Oxygenates in general "appear to have little impact on lowering ozone levels," says NRC, an operating agency of the National Academy of Sciences, National Academy of Engineering, and Institute of Medicine. "Moreover, it is not possible to attribute a significant portion of past reductions in smog to the use of these gasoline additives."

This is not happy news for makers of gasoline oxygenates. The oxygenate favored by refiners, methyl tertiary butyl ether (MTBE), still reels from a phased ban announced Mar. 25 in California, where the substance has leaked into water supplies. And the oxygenate that stood to gain from MTBE's California setback, ethanol, takes an extra blow. Ethanol blends, the NRC study points out, generate more evaporative emissions than fuel containing MTBE and increase the overall potential of emissions to form ozone.

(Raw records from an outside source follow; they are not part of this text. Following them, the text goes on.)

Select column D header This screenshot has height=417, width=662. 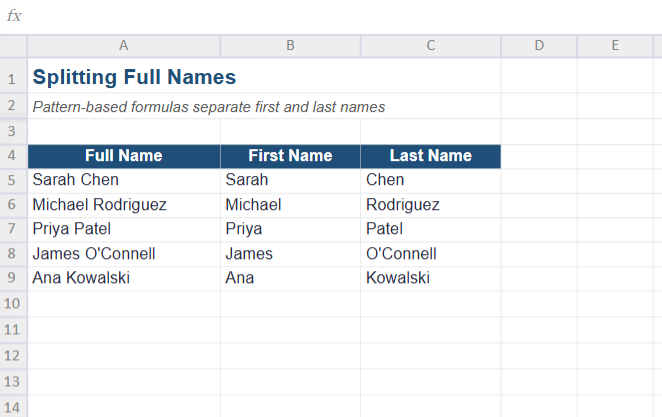[x=539, y=46]
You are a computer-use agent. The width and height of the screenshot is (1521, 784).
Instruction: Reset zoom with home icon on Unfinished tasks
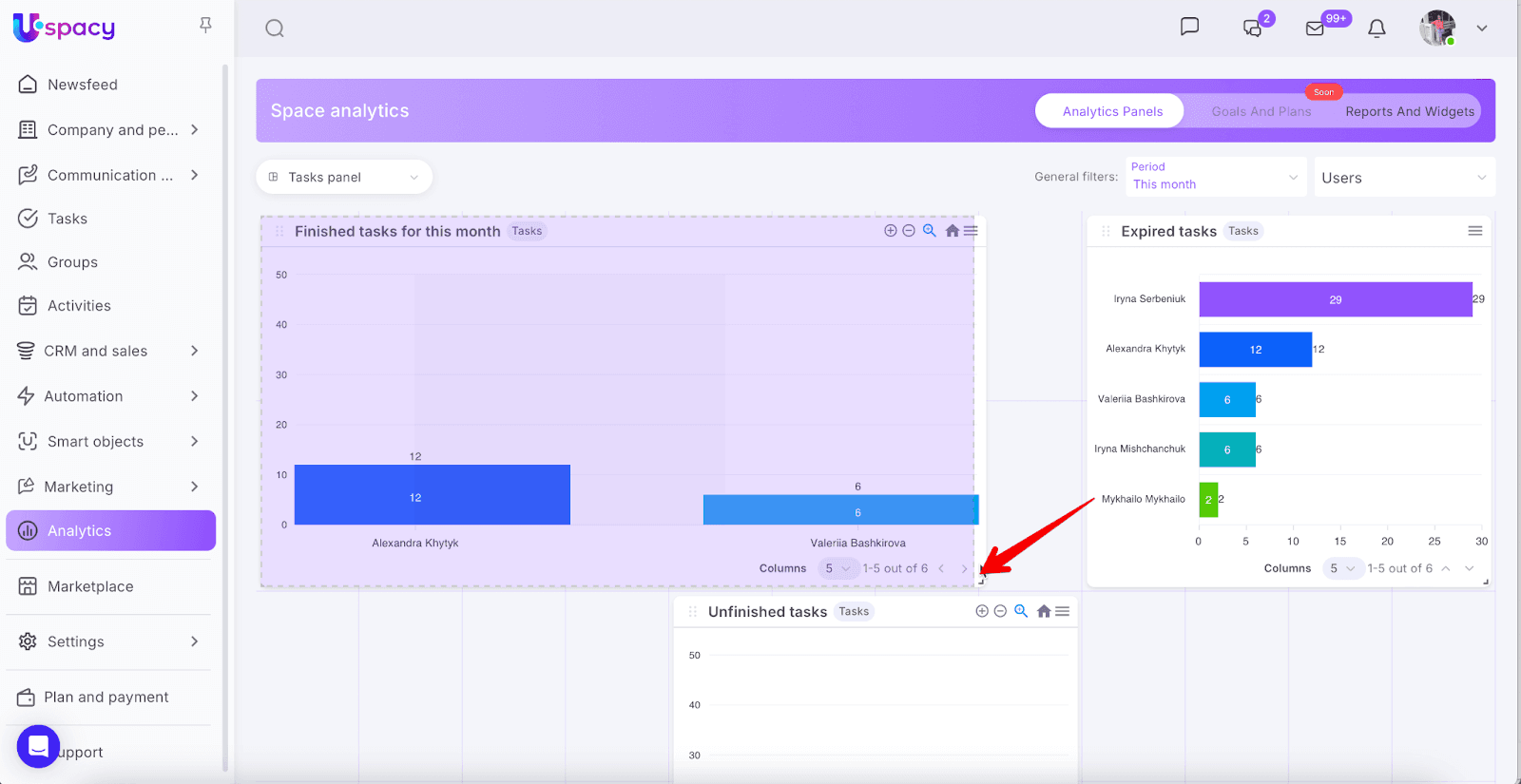pos(1044,611)
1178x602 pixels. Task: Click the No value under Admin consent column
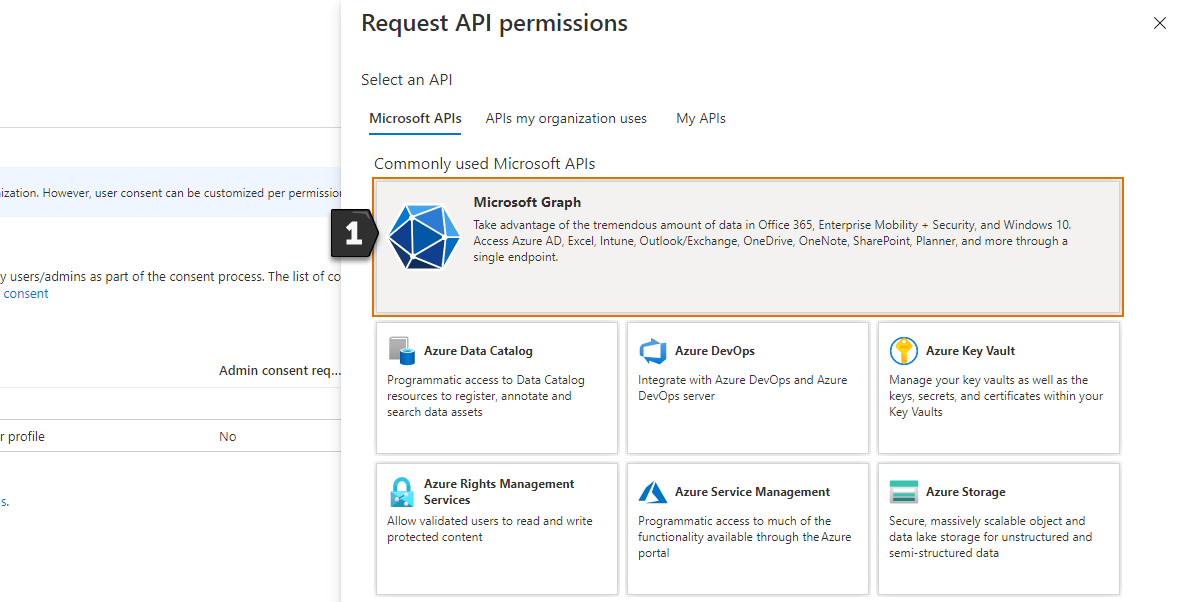pyautogui.click(x=227, y=436)
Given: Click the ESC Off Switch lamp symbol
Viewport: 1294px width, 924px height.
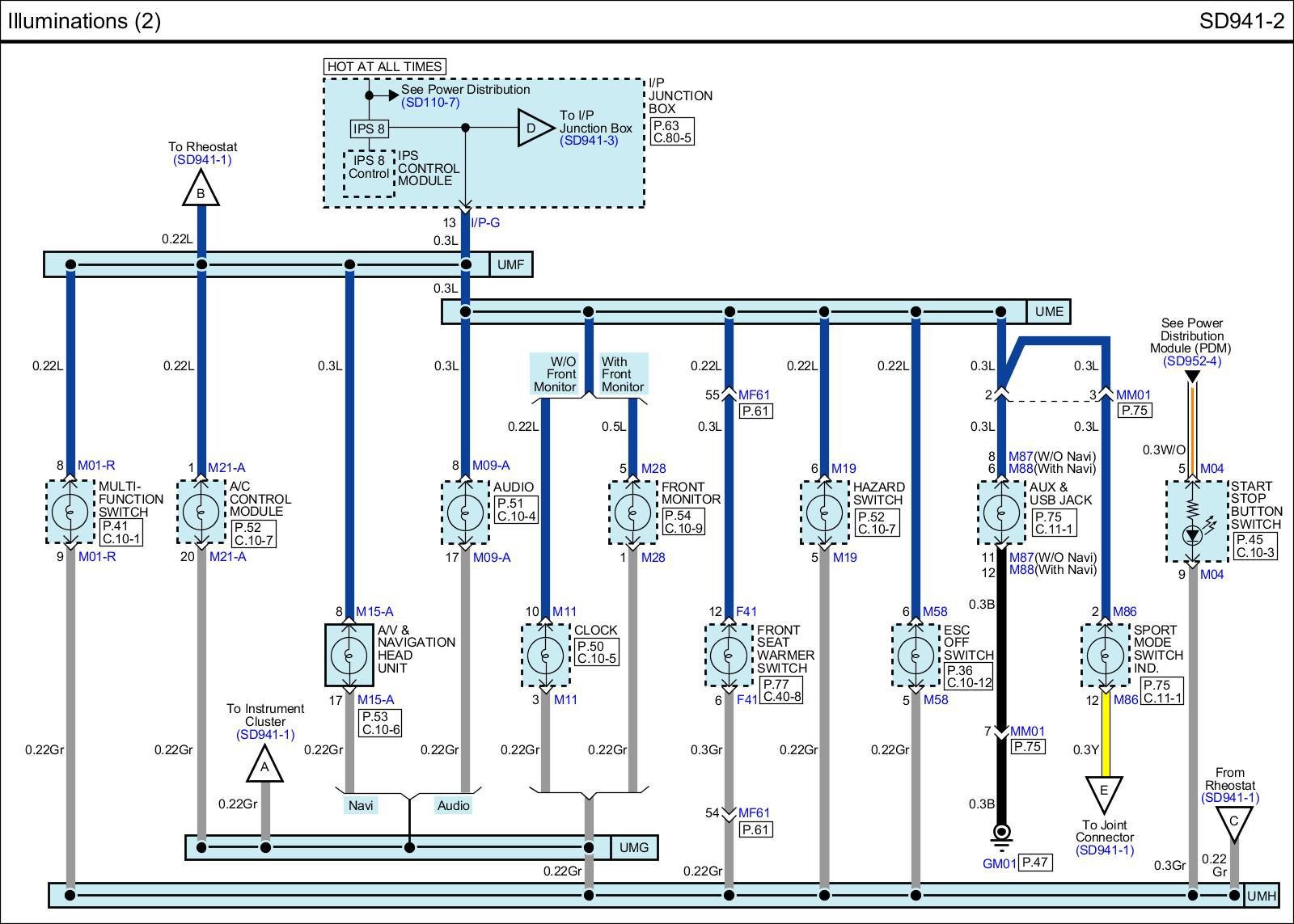Looking at the screenshot, I should (x=916, y=656).
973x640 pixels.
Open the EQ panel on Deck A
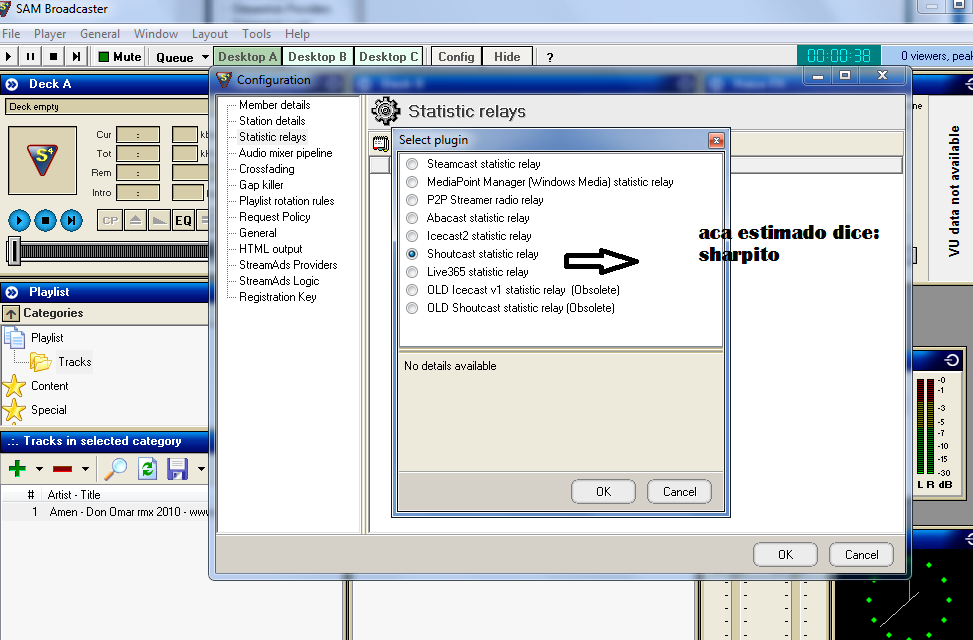click(182, 220)
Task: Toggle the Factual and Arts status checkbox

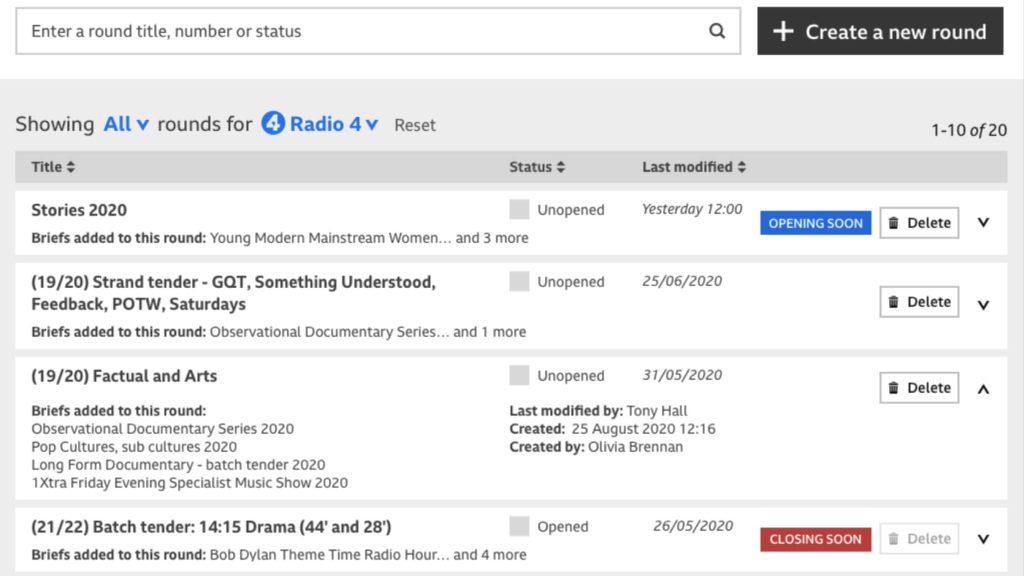Action: pos(519,376)
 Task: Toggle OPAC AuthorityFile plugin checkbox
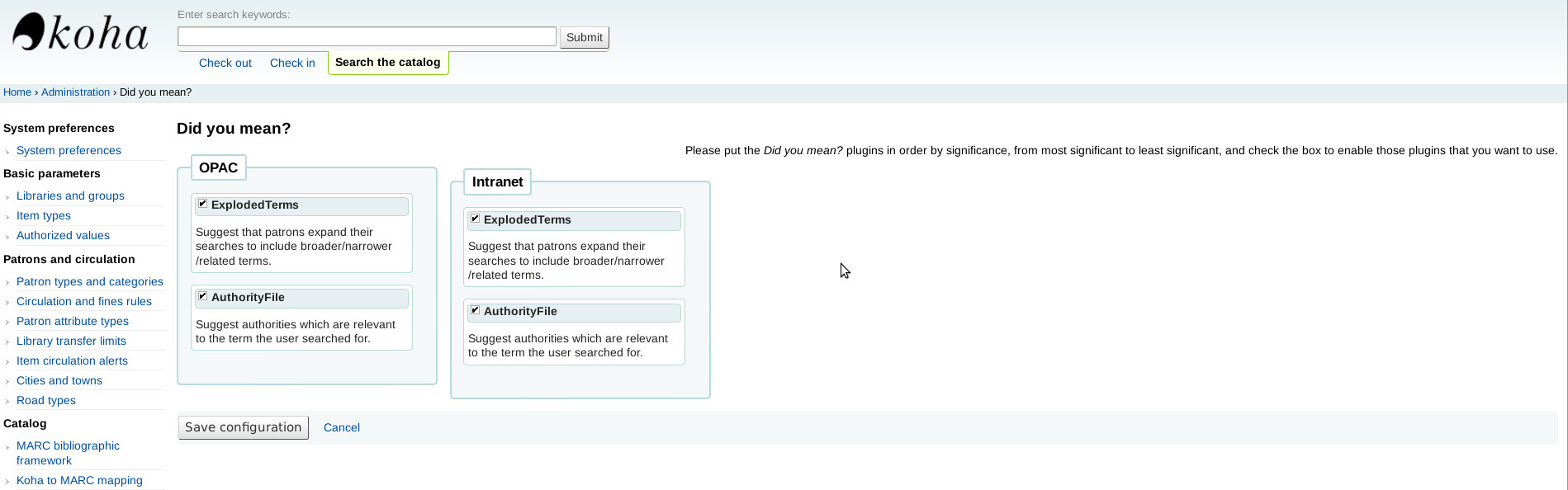pos(202,296)
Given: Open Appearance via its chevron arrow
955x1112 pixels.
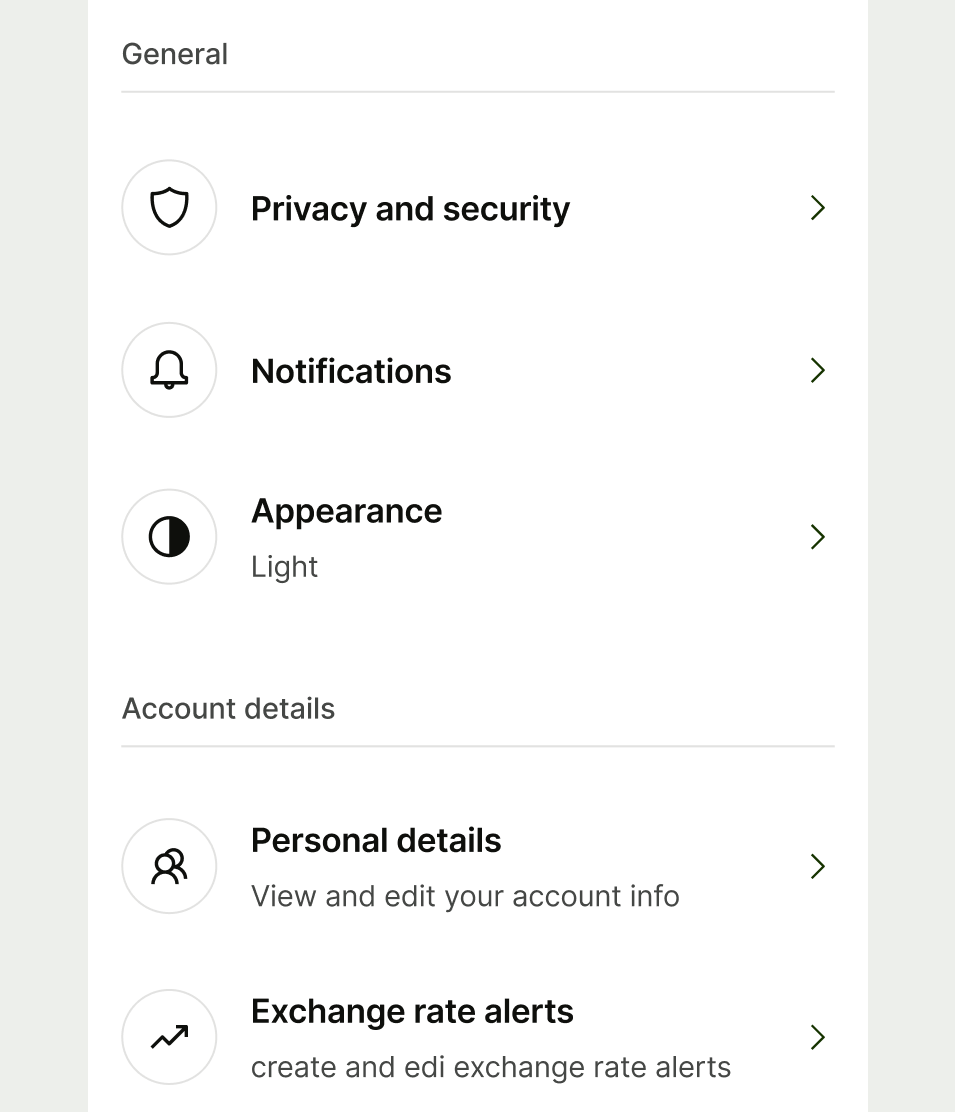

NRC's project isn't the first research effort to reach conclusions like these. Findings of a joint project of the automobile and oil industries, published in January 1997, also intensified longstanding doubt about the ozone-related advantages of adding oxygen to gasoline.

In fact, the oxygen mandate in reformulated fuel is just a political favor to ethanol makers and their farm-state political friends, who have been at pains for the past decade to overcome refiners' preference for MTBE over their product. One such exertion was EPA's politically motivated and judicially reversed rule that a certain share of the oxygenate added to reformulated gasoline come from renewable sources.

The NRC study itself stems from a similar effort on behalf of ethanol. EPA initiated the project at the urging of Sen. Richard Lugar (R-Ind.), a staunch ethanol supporter who hoped his favorite oxygenate would look preferable to MTBE in a scientific comparison of emission reactivity. NRC found no significant difference between the oxygenates by that standard and no good reason to make reactivity a factor in EPA's certification of reformulated fuel.

Program impediment

The requirement for oxygen in reformulated fuel is worse than unnecessary. To the extent it expands the fuel market for ethanol-which requires a tax subsidy-it aggravates ozone pollution and reduces government tax revenues. It has never had justification in science or economics. It is an impediment that exists only for political reasons to an otherwise successful fuel program.

The NRC study makes clearer than ever that the oxygen mandate in reformulated gasoline should cease.